Boston Poets Frank Bidart and Robert Pinsky To Read at the Library of Congress

On Thursday evening, December 7, poets Frank Bidart and Robert Pinsky will read from their work in the Mumford Room on the sixth floor of the James Madison Memorial Building. The reading, presented under the auspices of the Gertrude Clarke Whittall Poetry and Literature Fund, will begin at 6:45 p.m. Poet Laureate Consultant in Poetry Robert Hass will introduce the poets. Tickets are not required.

Frank Bidart was educated at the University of California and at Harvard University. His collections of poetry are Golden Gate (1973), The Book of the Body (1977), The Sacrifice (1983), and In the Western Night: Collected Poems, 1965-90 (1990). The Sacrifice contains the poem "The War of Vaslav Nijinsky," which, in 1981, won The Paris Review's first Bernard F. Conners prize for a long poem. Mr. Bidart teaches at Wellesley College and lives in Cambridge, Massachusetts.

David Lehman, in Newsweek, describes Mr. Bidart's work as "poetry that is innovative in its means and rich in moral and psychological implication." Frederick Garber, in American Poetry Review, states: "Bidart's text, with its music and passions and tragic power, is a major act of making which no one around has matched in kind and few in quality and scope."

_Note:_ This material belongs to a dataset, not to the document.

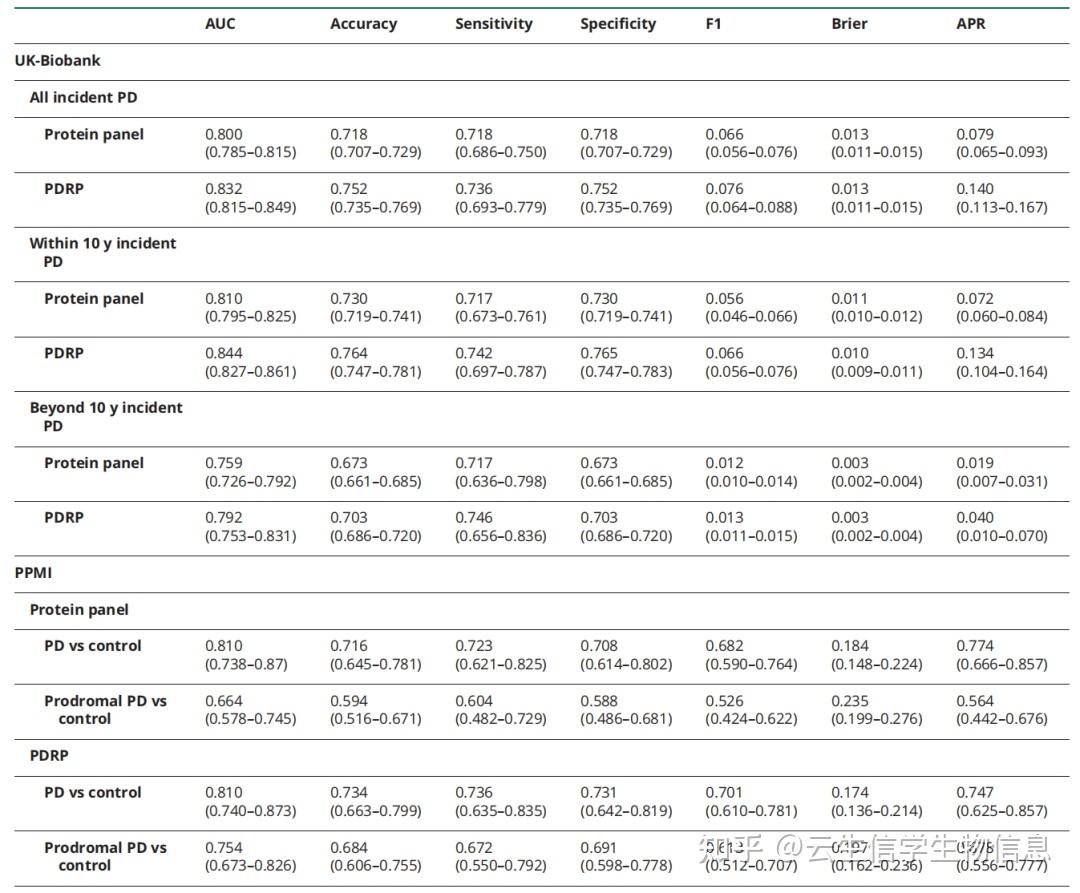Select the Brier column header
The image size is (1080, 893).
[849, 24]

Robert Pinsky teaches in the graduate creative writing program at Boston University. His verse translation, The Inferno of Dante, was published this past summer. He is the author of four books of poetry: Sadness and Happiness (1975), An Explanation of America (1979), History of My Heart (1983), and The Want Bone (1990). Two collections of his essays are The Situation of Poetry (1976) and Poetry and the World (1988).

Mr. Pinsky's translation of The Inferno has elicited wide acclaim. Poet Richard Howard writes: "Astonished--indeed sometimes turned to stone by such wonder--the Pilgrim tells in tremulous excitement what he sees, sees next, and then . . . Pinsky is the first American poet (perhaps because he is an American poet) to give us this newness of infernal things."

The poetry and literature reading series at the Library of Congress is the oldest in the Washington area, and one of the oldest in the United States. This annual series of public poetry and fiction readings, lectures, symposia, and occasional dramatic performances began in the 1940s and has been almost exclusively supported since 1951 by a gift from the late Gertrude Clarke Whittall, who wanted to bring the enjoyment and appreciation of good literature to a larger audience. The Poetry and Literature Center, which administers the series, is also the home of the Poet Laureate Consultant in Poetry, a position that has existed since 1936, when the late philanthropist Archer M. Huntington endowed the Chair of Poetry at the Library of Congress. Since then, many of the nation's most eminent poets have served as Consultant in Poetry to the Library of Congress and, after the passage of Public Law 99-194 in 1985, as Poet Laureate Consultant in Poetry. The Poet Laureate suggests authors to read in the literary series, plans other special literary events during the reading season, and usually introduces the programs.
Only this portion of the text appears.